**Work item:**
Transcribe the whole listing without a single picture.

**Dataset entries:**

————

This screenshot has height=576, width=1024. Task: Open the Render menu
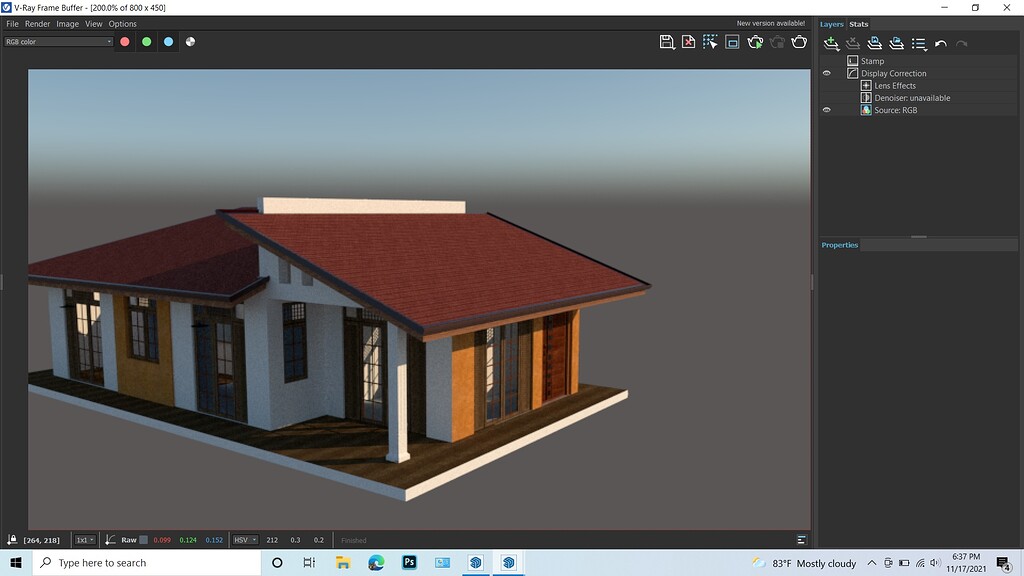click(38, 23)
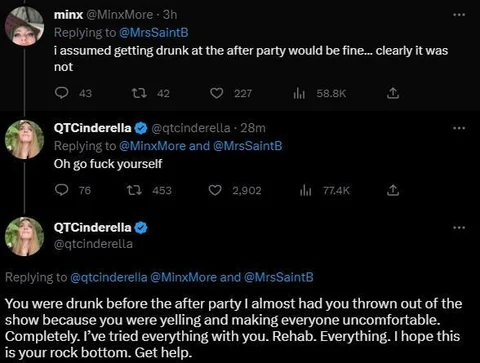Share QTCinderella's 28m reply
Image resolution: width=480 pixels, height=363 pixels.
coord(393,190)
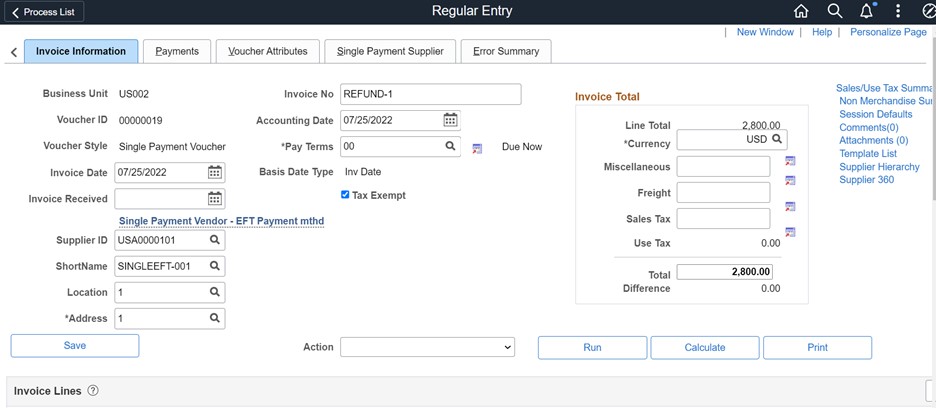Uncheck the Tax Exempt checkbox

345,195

————

**Answer:**
This screenshot has height=576, width=1024. Task: Open the Render menu
click(38, 23)
Share QTCinderella's 28m reply
Image resolution: width=480 pixels, height=363 pixels.
coord(393,190)
Uncheck the Tax Exempt checkbox

345,195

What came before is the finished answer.